* [EXERCISE TASK]
Answer these questions using the passage below on darkening a tent.
1. What other name is given for a survival sheet?
2. Which way should the reflective side of the survival sheet face when it is draped over the inner part of the tent?
3. What is the smallest size given for these metallic sheets?

* [DOCUMENT EXTRACT]

'''

The shading may not always be just from trees. If there is a large natural feature like a bolder or a tall recreational structure like a climbing wall in the area, pitch your tent where the sun’s direct light will be blocked as it comes up over the horizon.
Hang A Survival Sheet
Using what you have available is an important survival skill. Car campers probably won’t have much trouble lugging along an extra few liners or blackout sheets to darken their tents, but if you are a carry camper, you do not need any additional weight.
A survival sheet, also sometimes called a space blanket, should be part of every hiker and campers’ equipment, so you won’t be packing in anything extra. This handy item is low-weight and heat reflective, and you can use it to darken your tent.
There are two ways that you can use a survival sheet to blackout your tent:
- Use one or more survival sheets to cover the side of the tent where the sun will hit you in the eyes first each morning. Drape it over the inner part of the tent. The flysheet can go over the top as usual so that it doesn’t blow away. The reflective side of the survival sheet should face outwards, and it should not touch the ground. Note, the survival sheet should only cover one part of the tent. Maintaining a healthy air quality and preventing condensation inside the tent is vital.
- If you need a quick solution to block incoming sunbeams, you can quickly clip the survival sheet across one side of the inside of the tent. These metallic sheets are at least 82″ x 52″ in size, so they can cover a considerable portion of incoming light if placed accurately.

'''

* [DATA BLOCK]
'''

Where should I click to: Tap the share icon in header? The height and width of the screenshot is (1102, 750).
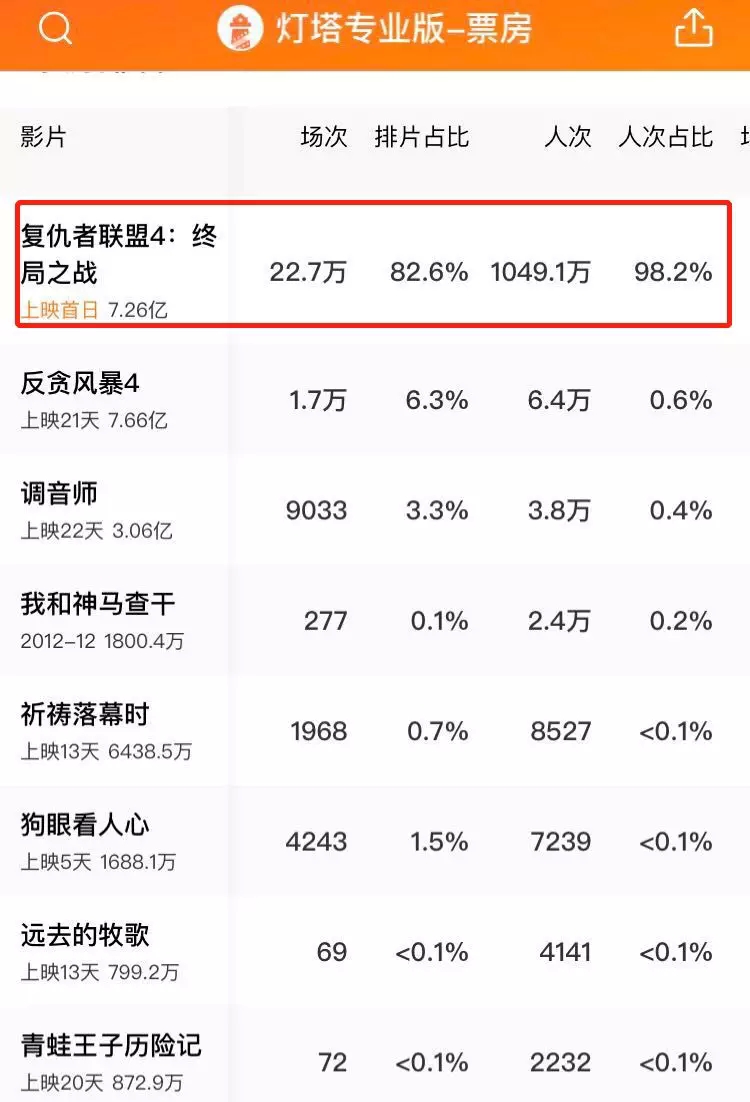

'''

* [SOLUTION TO THIS PROBLEM]
1. A space blanket.
2. Outwards.
3. 82″ x 52″.